Stored items

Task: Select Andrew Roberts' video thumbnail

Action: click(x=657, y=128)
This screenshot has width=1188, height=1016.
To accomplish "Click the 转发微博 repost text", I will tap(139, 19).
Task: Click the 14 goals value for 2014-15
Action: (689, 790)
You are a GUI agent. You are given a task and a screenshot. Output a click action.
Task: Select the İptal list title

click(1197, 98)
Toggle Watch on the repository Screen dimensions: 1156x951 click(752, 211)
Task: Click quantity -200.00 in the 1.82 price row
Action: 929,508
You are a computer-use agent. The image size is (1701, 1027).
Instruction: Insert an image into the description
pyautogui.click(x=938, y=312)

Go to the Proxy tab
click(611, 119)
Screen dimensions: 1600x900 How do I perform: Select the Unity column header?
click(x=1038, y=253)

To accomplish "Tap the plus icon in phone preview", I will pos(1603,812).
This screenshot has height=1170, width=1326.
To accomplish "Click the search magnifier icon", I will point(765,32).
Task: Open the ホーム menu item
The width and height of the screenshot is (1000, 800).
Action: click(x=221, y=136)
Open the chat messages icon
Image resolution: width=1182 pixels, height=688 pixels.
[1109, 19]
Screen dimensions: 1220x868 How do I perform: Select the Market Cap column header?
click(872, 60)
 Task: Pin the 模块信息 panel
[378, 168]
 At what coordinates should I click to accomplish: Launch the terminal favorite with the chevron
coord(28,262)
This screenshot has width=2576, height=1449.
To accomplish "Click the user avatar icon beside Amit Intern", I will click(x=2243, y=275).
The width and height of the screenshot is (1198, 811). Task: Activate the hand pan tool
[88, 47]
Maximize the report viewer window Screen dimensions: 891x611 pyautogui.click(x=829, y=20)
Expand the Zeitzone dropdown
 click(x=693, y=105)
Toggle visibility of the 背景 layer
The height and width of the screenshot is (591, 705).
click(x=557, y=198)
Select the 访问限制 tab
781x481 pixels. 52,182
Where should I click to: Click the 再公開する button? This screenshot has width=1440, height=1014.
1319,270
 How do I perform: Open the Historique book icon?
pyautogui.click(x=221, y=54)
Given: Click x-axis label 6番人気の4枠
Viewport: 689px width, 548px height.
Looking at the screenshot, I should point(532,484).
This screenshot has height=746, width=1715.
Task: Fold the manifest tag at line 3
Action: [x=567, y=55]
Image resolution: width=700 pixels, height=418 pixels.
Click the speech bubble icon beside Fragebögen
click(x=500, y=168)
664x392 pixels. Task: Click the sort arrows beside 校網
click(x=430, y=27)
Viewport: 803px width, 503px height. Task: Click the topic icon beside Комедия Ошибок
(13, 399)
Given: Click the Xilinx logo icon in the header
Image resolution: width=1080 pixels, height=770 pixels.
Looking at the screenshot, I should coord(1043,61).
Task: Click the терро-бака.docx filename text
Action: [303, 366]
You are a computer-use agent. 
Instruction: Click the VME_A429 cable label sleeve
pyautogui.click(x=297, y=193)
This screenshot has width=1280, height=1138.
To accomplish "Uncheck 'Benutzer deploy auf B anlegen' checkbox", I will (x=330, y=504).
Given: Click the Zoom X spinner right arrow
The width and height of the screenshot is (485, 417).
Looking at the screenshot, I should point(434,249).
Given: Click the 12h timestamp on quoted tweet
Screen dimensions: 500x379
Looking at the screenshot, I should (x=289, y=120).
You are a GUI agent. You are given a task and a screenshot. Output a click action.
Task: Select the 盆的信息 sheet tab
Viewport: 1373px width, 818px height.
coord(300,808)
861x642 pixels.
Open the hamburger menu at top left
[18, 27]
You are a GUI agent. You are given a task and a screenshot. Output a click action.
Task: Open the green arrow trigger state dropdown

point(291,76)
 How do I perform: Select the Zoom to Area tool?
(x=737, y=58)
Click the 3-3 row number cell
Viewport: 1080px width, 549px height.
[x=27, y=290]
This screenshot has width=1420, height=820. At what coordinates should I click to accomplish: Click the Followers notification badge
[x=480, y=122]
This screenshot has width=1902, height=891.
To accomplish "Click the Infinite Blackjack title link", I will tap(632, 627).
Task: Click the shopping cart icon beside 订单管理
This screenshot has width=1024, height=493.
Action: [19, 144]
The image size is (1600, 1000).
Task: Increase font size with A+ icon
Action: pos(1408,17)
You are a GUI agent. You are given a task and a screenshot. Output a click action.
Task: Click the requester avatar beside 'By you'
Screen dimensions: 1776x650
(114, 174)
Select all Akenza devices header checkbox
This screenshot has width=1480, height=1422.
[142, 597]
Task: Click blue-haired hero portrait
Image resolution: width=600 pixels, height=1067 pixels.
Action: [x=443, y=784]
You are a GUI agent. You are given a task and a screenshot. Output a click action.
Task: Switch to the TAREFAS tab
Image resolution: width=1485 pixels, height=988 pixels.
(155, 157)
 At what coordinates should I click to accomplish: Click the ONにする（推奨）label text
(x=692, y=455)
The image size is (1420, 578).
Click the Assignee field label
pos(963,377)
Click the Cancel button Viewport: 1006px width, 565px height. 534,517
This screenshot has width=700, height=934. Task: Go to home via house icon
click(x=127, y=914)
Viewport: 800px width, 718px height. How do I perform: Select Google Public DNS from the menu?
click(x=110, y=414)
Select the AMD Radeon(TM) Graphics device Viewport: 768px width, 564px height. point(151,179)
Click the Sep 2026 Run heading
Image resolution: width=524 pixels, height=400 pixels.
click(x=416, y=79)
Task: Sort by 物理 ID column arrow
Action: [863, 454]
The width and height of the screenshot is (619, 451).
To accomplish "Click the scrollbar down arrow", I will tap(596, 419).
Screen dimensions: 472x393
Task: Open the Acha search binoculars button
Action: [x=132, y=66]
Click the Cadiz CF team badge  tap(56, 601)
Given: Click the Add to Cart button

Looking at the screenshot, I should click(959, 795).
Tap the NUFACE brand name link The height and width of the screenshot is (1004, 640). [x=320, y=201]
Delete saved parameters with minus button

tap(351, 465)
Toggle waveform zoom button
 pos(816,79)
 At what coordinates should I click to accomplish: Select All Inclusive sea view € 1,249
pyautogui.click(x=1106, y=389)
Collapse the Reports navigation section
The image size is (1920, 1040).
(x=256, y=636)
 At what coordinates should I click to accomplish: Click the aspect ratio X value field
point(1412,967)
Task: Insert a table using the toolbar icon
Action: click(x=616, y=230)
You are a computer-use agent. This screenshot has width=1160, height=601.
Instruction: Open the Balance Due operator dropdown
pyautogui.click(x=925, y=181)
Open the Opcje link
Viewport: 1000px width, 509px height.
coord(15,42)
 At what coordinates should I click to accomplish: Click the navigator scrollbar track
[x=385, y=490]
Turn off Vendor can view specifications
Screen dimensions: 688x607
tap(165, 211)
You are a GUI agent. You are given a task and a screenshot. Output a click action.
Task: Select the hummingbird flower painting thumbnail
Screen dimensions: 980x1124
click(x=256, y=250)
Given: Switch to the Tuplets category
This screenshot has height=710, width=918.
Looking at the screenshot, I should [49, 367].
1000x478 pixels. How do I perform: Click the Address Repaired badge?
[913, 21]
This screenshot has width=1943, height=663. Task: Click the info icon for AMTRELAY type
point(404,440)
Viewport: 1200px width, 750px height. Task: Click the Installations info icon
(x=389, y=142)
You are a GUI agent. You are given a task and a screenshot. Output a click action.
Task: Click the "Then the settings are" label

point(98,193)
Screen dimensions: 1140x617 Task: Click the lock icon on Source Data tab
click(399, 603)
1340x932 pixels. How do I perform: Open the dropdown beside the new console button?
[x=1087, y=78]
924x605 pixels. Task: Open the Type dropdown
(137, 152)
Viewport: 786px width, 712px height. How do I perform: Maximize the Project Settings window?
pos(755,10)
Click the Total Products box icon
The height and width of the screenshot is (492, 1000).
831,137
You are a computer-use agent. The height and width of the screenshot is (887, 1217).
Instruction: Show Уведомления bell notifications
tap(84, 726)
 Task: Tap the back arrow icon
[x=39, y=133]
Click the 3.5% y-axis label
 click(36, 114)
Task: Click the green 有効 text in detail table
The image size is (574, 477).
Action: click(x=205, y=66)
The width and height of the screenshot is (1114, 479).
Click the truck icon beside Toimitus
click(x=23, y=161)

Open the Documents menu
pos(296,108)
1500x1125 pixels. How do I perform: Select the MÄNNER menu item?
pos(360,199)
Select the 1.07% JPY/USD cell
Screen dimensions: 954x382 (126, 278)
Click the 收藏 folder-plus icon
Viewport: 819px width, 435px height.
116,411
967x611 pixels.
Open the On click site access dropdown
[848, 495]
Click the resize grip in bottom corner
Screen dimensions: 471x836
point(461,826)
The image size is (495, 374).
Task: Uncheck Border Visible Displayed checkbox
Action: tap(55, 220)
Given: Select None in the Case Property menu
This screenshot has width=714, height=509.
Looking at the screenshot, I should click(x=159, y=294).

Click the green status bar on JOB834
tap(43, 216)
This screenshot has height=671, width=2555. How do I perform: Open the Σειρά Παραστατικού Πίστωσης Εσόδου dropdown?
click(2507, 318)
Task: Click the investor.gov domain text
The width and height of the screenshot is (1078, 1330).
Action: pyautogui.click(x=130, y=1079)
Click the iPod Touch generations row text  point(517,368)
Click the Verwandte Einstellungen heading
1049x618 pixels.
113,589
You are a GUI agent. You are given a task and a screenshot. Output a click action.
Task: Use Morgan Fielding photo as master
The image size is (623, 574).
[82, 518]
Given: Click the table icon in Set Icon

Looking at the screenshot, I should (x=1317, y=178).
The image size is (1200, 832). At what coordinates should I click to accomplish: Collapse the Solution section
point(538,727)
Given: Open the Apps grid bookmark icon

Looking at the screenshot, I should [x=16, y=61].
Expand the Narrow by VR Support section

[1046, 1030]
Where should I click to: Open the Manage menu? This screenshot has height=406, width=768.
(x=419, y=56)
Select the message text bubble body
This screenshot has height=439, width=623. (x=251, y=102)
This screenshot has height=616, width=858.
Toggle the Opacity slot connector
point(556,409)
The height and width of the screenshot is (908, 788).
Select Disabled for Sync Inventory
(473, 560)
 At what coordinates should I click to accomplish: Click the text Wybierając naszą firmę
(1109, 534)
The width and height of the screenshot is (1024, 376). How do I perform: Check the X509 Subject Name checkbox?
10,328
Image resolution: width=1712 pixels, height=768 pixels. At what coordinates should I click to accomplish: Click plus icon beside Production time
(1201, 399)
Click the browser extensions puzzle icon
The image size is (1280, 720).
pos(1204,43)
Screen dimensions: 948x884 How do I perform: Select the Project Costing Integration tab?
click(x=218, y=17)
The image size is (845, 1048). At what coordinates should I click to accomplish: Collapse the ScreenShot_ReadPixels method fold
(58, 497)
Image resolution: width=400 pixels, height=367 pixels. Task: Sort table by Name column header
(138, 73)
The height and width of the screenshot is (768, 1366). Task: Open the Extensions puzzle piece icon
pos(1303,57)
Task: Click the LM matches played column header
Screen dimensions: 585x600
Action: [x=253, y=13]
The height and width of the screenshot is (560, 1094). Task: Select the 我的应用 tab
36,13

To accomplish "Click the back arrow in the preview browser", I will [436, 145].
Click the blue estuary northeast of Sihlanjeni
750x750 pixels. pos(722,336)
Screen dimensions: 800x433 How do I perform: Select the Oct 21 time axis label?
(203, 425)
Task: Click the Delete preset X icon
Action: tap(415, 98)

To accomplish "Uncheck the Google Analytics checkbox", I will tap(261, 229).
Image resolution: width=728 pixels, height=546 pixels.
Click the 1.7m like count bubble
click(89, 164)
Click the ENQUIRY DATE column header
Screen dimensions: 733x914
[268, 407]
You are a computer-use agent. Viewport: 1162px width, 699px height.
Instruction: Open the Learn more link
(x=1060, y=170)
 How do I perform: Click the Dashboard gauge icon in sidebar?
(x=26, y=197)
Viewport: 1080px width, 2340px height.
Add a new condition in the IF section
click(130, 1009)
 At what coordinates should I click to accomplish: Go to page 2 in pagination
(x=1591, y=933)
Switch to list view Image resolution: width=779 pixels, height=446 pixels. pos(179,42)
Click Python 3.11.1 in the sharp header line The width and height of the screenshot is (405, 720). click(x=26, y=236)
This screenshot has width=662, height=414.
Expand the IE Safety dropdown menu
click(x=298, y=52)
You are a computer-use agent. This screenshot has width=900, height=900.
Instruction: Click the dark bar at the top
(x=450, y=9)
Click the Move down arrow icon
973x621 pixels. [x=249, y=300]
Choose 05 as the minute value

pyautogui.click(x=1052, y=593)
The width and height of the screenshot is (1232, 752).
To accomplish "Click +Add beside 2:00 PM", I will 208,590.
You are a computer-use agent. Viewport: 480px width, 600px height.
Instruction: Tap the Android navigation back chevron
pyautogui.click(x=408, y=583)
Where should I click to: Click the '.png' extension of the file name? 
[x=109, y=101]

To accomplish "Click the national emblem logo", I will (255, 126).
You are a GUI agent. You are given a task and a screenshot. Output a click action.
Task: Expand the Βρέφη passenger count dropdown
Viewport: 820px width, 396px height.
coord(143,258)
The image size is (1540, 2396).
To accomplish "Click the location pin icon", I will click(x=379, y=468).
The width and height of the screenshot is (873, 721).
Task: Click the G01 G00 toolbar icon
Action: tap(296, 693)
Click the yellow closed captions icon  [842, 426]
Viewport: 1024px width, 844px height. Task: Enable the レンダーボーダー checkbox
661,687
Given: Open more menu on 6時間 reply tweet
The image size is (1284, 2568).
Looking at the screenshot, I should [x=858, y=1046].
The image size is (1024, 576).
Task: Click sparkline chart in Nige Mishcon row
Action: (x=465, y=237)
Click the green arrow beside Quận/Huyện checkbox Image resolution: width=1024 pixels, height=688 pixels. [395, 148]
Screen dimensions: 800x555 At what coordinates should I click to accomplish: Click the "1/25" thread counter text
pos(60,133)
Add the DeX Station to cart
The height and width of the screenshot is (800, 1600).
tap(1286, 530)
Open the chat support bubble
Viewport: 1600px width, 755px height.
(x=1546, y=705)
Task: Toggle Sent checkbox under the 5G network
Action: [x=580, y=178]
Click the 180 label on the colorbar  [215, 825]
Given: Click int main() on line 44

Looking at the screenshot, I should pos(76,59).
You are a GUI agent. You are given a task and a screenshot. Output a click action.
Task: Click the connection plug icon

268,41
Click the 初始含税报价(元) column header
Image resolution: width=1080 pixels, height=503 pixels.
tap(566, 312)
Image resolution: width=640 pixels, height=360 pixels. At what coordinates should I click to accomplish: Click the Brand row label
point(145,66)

◆ Work to be completed:
Copy all lines from the data above that contain the word "avatar".

◆ Response box:
To accomplish "Click the user avatar icon beside Amit Intern", I will click(x=2243, y=275).
Task: Click the requester avatar beside 'By you'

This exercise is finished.